Traditional German dessert
Happily makes 4 wafers
ALL ORGANIC INGREDIENTS
Chocolate Biscuit Cake:
1/3 Cup all purpose Gluten free flour (I used Cassava Flour)
2 TBSP Cacao Powder
1/4 Cup Sugar (I used Monk Fruit)
1 TBSP Milk (I used Coconut milk)
1/8 tsp Sea Salt
1 Cup Cream Cheese (I used Coconut Cream Cheese, Miyoko’s brand)
1/2 Cup Soft Butter
1 tsp Vanilla
3 TBSP Condensed milk (I used Coconut Cream)
To make the Cake:
Whisk flour, cacao, and salt together. In a separate bowl whisk room temperature eggs and sugar together until light and airy.
Add flour mixture and mix well until creamy.
Spray an 8×8 baking pan/stone.
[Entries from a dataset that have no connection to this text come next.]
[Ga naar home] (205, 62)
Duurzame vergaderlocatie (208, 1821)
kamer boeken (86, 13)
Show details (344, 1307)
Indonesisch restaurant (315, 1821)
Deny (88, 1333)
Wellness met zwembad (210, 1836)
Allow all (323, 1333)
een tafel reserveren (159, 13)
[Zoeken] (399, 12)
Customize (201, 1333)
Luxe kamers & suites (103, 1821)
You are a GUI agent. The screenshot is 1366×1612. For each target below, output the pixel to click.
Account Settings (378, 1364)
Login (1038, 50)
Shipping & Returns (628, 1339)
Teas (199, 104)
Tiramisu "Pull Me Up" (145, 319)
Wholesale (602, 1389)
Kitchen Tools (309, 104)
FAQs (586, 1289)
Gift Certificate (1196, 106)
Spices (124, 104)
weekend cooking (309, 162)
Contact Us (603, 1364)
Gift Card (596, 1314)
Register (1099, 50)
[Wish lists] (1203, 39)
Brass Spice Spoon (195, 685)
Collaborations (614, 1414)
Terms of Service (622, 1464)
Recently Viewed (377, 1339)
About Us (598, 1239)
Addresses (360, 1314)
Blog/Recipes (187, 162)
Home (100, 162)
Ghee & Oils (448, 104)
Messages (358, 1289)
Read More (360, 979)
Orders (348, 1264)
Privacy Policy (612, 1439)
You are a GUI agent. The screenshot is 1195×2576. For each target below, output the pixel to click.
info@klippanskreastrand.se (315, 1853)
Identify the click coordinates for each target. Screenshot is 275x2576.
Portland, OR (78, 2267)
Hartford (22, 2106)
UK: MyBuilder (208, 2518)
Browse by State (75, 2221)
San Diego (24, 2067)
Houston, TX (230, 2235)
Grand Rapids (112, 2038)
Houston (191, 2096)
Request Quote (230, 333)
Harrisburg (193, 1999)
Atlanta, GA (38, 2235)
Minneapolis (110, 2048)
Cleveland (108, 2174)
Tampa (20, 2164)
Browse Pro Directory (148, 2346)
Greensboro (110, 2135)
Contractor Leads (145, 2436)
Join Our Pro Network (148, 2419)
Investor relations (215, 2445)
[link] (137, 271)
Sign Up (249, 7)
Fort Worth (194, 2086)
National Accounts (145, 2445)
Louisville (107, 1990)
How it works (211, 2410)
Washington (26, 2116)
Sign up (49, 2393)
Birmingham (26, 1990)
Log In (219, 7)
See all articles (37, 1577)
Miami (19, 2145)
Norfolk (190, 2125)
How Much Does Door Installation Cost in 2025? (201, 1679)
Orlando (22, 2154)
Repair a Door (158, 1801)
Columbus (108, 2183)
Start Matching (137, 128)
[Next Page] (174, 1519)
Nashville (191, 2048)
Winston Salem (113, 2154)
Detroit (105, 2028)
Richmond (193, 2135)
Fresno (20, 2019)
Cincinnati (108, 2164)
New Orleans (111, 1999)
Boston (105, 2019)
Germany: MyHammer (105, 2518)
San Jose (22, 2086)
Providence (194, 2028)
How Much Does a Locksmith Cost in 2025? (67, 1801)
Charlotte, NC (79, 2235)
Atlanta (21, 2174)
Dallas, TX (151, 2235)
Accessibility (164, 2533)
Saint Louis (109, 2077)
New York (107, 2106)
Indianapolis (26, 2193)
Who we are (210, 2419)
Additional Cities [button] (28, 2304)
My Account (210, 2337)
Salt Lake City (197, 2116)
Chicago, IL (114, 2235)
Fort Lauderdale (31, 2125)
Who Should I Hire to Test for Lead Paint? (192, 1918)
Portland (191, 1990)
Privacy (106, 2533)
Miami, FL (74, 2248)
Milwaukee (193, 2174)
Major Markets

Line with parchment paper.
Pour in batter. Cook at 350 for 10-12 mins.
Remove, turn over, pull of parchment paper.
To make the filling:
Whisk or blend (easiest) the ingredients together.
Cut the cake in half. Then cut longways to create a wafer bottom and top.
Spread the filling on one side of the cake, then top with the other half.